### TEKSTBLOK

==============================

Direct naar content gaan

Gerelateerde content

  • Wet en parlementaire geschiedenis
  • Internationale regelgeving
  • Lagere regelgeving
  • Besluiten
  • Jurisprudentie
  • Commentaar NLFiscaal
  • Literatuur
  • Recent

Samenvatting

Een bouwbedrijf is op grond van de koop-/aannemingsovereenkomst gehouden om woningen en appartementen binnen driehonderd werkbare dagen na het gereedkomen van de ruwe beganegrondvloer op te leveren. Bij een te late oplevering is het bouwbedrijf de opdrachtgever een schadevergoeding verschuldigd van vijftiende promille van de koop-/aanneemsom per kalenderdag. In geschil is of de wegens een te late oplevering uitgekeerde vergoedingen aan de opdrachtgevers, aan te merken zijn als een vermindering van de vergoeding als bedoeld in artikel 29, eerste lid, aanhef en onderdeel b van de Wet op de omzetbelasting (Wet OB).

==============================

### RUWE GEGEVENS
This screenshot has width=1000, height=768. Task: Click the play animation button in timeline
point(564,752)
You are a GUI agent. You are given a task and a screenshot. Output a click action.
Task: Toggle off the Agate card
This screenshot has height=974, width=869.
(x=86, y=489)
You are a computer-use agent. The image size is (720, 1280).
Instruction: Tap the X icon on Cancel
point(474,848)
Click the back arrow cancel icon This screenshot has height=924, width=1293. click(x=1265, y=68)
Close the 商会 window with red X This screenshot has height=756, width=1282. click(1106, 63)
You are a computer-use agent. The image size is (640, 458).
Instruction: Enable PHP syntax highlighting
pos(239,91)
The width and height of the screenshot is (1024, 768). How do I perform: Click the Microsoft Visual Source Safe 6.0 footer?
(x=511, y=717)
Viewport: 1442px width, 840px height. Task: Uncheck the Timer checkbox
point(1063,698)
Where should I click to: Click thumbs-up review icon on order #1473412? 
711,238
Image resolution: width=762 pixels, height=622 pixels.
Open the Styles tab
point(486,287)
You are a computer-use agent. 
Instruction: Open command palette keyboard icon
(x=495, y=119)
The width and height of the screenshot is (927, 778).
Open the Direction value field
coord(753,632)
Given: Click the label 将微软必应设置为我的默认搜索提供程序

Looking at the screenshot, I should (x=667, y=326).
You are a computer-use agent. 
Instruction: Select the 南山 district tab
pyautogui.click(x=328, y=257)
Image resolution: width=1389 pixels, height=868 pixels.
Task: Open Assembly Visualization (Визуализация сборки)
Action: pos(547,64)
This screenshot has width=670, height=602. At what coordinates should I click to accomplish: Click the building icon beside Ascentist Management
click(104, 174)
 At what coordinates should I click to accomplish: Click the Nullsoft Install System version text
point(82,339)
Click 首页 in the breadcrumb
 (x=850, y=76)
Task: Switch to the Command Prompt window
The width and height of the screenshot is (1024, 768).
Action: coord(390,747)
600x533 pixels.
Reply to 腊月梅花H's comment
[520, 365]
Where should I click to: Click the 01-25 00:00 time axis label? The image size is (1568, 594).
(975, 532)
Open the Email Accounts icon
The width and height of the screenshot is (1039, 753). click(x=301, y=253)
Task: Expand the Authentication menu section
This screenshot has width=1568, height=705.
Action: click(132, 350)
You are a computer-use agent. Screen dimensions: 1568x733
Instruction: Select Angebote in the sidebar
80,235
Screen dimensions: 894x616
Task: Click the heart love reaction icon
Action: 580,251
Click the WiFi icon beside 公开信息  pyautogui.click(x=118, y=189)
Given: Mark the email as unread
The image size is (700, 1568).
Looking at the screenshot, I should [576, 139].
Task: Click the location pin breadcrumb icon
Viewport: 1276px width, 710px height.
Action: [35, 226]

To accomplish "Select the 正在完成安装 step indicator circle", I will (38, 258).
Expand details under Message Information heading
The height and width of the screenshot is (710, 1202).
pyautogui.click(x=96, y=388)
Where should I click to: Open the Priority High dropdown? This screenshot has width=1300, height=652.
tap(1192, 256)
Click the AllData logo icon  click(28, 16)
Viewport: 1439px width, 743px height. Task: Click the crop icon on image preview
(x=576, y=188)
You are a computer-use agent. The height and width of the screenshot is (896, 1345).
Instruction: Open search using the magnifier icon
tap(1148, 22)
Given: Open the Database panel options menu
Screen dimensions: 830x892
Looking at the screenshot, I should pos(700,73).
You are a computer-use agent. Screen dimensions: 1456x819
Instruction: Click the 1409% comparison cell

==============================

### ONDERDELEN OEFENING
**1.** Kloppen de volgende uitspraken met de samenvatting over de te late oplevering? Beantwoord elke uitspraak met ja of nee en citeer letterlijk de woorden uit de samenvatting die de doorslag geven.
(a) Het bouwbedrijf moet opleveren binnen driehonderd werkbare dagen na het gereedkomen van de ruwe beganegrondvloer.
(b) De schadevergoeding bij te late oplevering wordt per werkdag berekend.
(c) Het geschil draait om een bepaling in artikel 29 van de Wet op de omzetbelasting.
**2.** Beantwoord de volgende vragen aan de hand van de samenvatting over de te late oplevering.
(a) Op grond van welke overeenkomst is het bouwbedrijf tot oplevering gehouden?
(b) Aan wie is het bouwbedrijf bij een te late oplevering een schadevergoeding verschuldigd?
(c) Als wat zouden de uitgekeerde vergoedingen volgens het geschil mogelijk aan te merken zijn?
**3.** Zet de samenvatting over de te late oplevering voort na de laatste zin.

### GEGEVEN ANTWOORDEN
**1.**
(a) Ja: "binnen driehonderd werkbare dagen na het gereedkomen van de ruwe beganegrondvloer op te leveren"
(b) Nee: "per kalenderdag"
(c) Ja: "artikel 29, eerste lid, aanhef en onderdeel b van de Wet op de omzetbelasting (Wet OB)"

**2.**
(a) De koop-/aannemingsovereenkomst
(b) De opdrachtgever
(c) Als een vermindering van de vergoeding

**3.**
Het Hof oordeelt in hoger beroep dat dit het geval is omdat de bedragen rechtstreeks verband houden met de prestaties die het bouwbedrijf op grond van de koop-/aannemingsovereenkomsten jegens de desbetreffende opdrachtgevers heeft verricht. Het bouwbedrijf heeft recht op teruggaaf van het in de vergoeding begrepen bedrag aan omzetbelasting. Het Hof vernietigt de andersluidende uitspraak van de Rechtbank. Tegen dit oordeel heeft de Staatssecretaris cassatieberoep ingesteld. A-G van Hilten heeft de Hoge Raad in overweging gegeven het cassatieberoep ongegrond te verklaren en de zaak zelf af te doen.

Metadata

Rubriek(en)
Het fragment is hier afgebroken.